Assignment:
Set down, please, exactly the lines below that run from the line with "You are a computer-use" to the line with "Task: Click the height stepper up arrow", both lines included.

___ Material for this task ___

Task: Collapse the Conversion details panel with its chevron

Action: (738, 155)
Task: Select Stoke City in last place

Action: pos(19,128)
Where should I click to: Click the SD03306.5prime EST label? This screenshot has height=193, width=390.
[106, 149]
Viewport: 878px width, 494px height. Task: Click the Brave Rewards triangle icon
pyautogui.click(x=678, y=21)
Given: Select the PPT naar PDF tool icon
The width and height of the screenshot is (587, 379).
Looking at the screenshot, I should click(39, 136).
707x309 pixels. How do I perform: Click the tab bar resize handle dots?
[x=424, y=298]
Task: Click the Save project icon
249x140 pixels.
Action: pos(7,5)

___
___ Material for this task ___

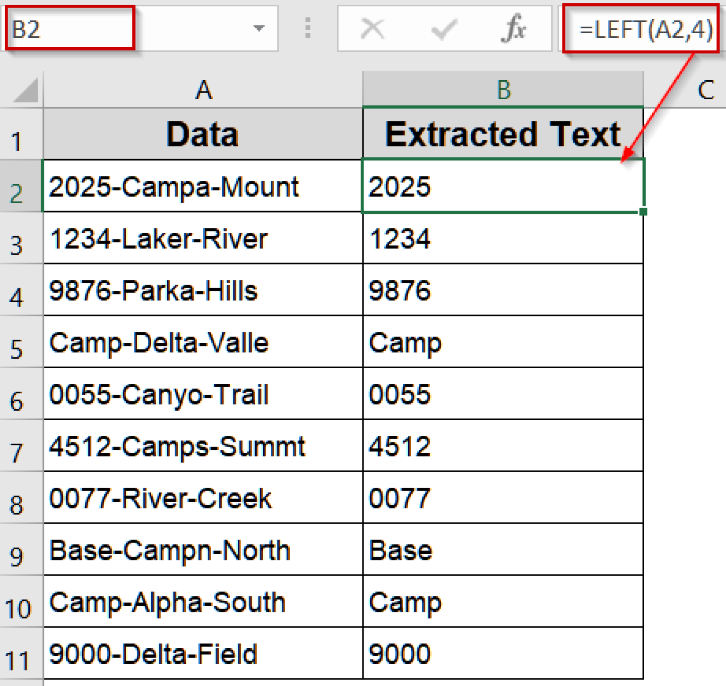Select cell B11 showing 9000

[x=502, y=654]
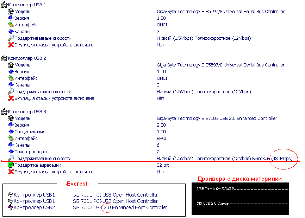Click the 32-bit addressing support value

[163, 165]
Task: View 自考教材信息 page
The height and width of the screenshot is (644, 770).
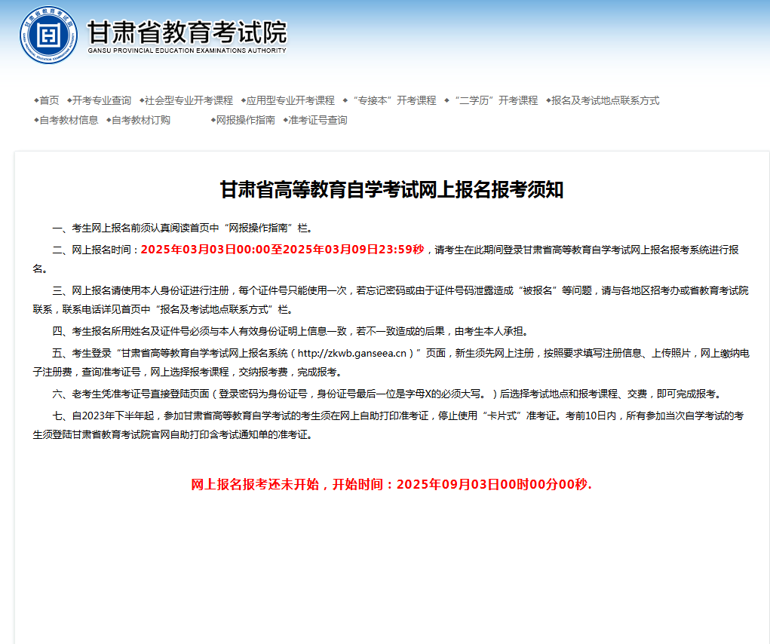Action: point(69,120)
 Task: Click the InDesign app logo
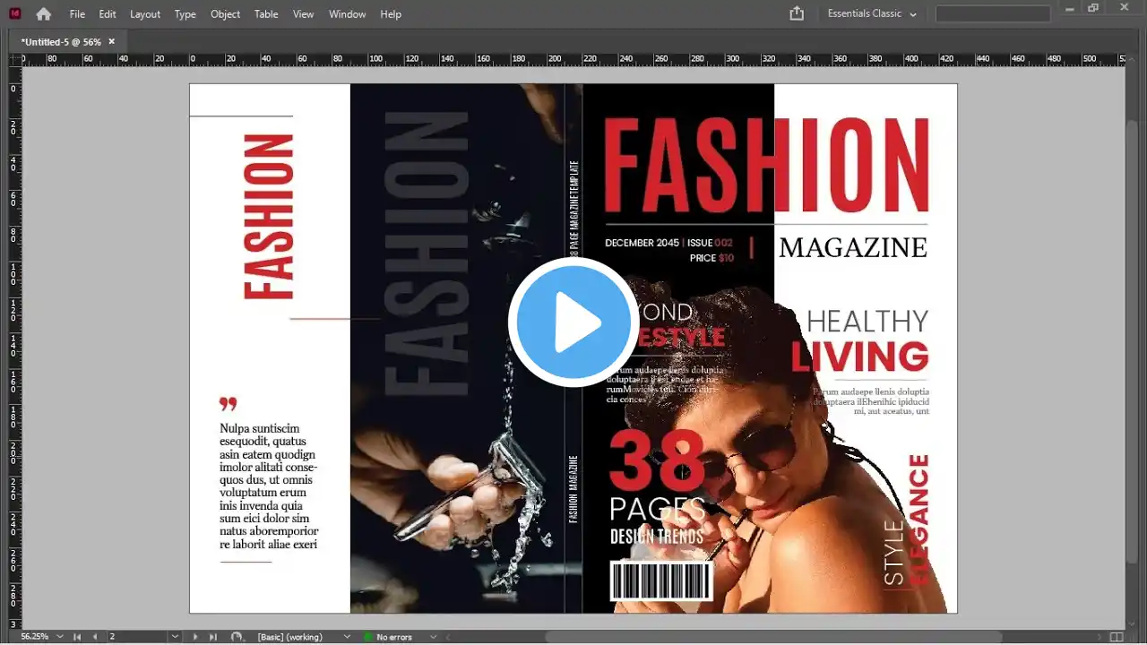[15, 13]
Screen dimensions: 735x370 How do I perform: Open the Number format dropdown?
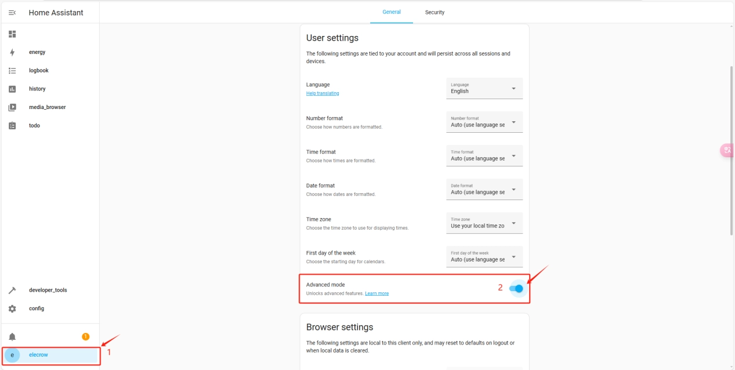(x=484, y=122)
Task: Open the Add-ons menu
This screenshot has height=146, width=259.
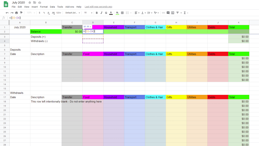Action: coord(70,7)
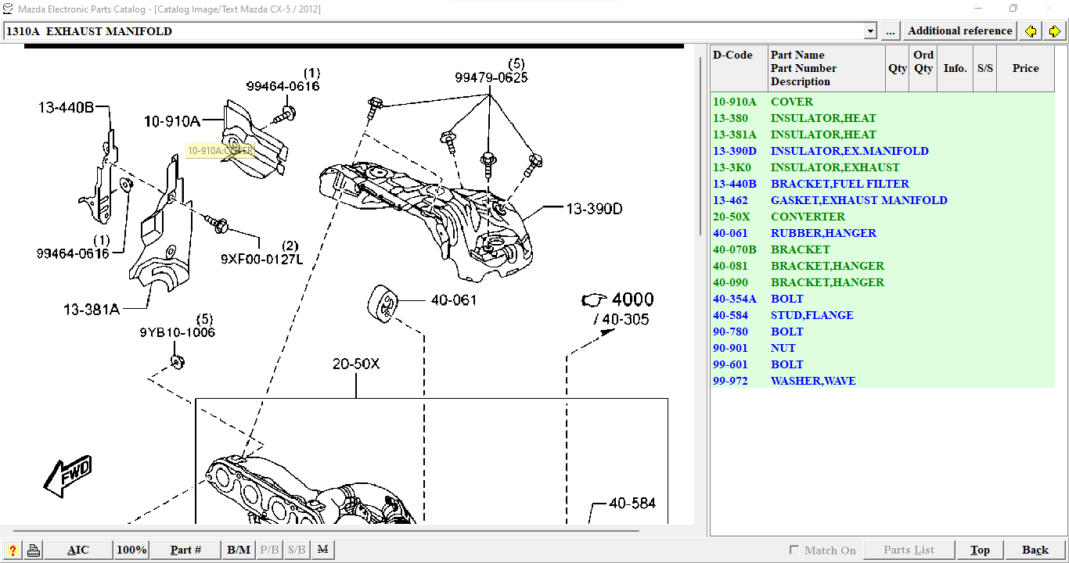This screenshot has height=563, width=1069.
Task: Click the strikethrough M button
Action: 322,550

___
___ Material for this task ___

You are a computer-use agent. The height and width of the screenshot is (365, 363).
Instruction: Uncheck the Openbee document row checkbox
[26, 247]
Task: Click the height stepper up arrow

___

Response:
You are a computer-use agent. The height and width of the screenshot is (365, 363).
Instruction: Uncheck the Openbee document row checkbox
[26, 247]
Task: Click the height stepper up arrow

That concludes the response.